- **TASK STATEMENT**: Decide whether each statement agrees with the blog post on linking into RIA apps. Answer yes or no, and quote the words of the post that decide it. (a) Content within a RIA app can be linked to only if it is served over HTTP or some other common protocol. (b) According to asbjornu, the HTML under an Ajax application cannot be indexed by bots. (c) According to Patrick Logan, the executable code can read and write standard data.

- **EXTRACTED TEXT**:
[Start]

More questions I'll keep trying to give my take on...

Can I link from my blog to content or data within a RIA app?
Can you link from your blog to content or data within a browser app? Only if that content is being served somewhere over HTTP or some other common protocol.

Same is true with a RIA app.

Flash sites where links can go out but they can't come in?
Your choice. AJAX is the same way.

An AJAX app can run in a browser and display things that are not served by links to other clients, so can a RIA app display things that are not served by links to other clients.

4 comments:

asbjornu said...

The big difference is that an Ajax application can be made hyperlinkable by adding the JavaScript on top of the plain old HTML as an optional layer. The HTML is fully hypertext enabled and can be linked to in any and every way, plus it can be indexed and understood by bots and screen readers.

With RIA, you just have a dumb, binary, proprietary blob of content, with only one way in.

Patrick Logan said...

Think of "the dumb binary" as "the executable code". That code can read and write standard data (e.g. JSON and/or HTML with microformatted information).

asbjornu said...

Yep, but the "executable code", "dumb binary" or whatever you call it can't be read itself by another application. That's the problem. By cemetizing the web into opaque, binary information silos, what will become of the web?

[End]

- **DATA**:
[Start]

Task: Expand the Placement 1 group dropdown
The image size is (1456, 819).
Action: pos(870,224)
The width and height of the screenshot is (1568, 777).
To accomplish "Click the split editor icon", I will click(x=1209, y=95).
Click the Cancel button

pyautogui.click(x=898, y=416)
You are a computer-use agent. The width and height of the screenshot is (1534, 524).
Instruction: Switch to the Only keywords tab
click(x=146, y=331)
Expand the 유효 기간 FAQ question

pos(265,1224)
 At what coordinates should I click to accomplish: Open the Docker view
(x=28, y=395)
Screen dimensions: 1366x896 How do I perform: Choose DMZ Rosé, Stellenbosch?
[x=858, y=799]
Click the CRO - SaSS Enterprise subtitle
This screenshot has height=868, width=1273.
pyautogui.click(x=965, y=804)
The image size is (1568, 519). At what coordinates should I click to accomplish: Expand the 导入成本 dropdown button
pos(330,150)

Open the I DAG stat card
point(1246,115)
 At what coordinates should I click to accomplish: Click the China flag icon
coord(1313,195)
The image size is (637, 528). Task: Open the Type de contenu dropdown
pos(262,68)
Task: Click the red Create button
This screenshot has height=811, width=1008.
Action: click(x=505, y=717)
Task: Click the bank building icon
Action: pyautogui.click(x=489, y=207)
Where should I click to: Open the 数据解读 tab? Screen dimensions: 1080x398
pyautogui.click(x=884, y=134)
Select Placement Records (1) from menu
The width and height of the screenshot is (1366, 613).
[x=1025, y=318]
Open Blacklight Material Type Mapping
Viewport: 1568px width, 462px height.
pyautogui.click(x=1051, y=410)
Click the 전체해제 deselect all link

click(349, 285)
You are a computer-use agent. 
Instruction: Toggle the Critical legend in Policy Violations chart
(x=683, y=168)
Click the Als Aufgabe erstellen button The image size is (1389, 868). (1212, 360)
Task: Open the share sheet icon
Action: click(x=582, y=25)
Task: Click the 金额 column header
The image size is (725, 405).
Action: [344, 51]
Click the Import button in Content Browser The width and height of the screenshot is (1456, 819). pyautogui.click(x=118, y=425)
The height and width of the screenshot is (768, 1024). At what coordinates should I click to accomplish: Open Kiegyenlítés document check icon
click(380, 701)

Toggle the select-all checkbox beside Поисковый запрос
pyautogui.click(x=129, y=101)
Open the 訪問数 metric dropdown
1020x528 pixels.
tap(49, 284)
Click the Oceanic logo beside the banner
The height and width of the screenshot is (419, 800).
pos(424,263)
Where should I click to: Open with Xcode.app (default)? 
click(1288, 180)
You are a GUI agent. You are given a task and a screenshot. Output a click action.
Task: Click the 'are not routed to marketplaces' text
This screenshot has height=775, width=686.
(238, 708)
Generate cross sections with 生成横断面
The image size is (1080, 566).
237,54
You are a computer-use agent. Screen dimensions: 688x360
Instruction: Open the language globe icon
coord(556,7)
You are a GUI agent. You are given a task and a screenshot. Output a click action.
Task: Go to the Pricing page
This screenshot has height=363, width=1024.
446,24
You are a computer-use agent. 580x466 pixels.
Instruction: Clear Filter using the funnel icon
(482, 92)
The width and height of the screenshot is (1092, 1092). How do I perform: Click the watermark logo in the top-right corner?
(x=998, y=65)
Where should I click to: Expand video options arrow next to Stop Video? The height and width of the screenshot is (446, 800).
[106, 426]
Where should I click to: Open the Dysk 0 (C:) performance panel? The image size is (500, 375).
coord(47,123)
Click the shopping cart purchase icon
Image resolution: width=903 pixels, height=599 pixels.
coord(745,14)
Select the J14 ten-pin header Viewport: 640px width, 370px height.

[End]

- **OUTPUT OF THE TASK**:
(a) Yes: "Only if that content is being served somewhere over HTTP or some other common protocol." and "Same is true with a RIA app."
(b) No: "plus it can be indexed and understood by bots and screen readers."
(c) Yes: "That code can read and write standard data (e.g. JSON and/or HTML with microformatted information)."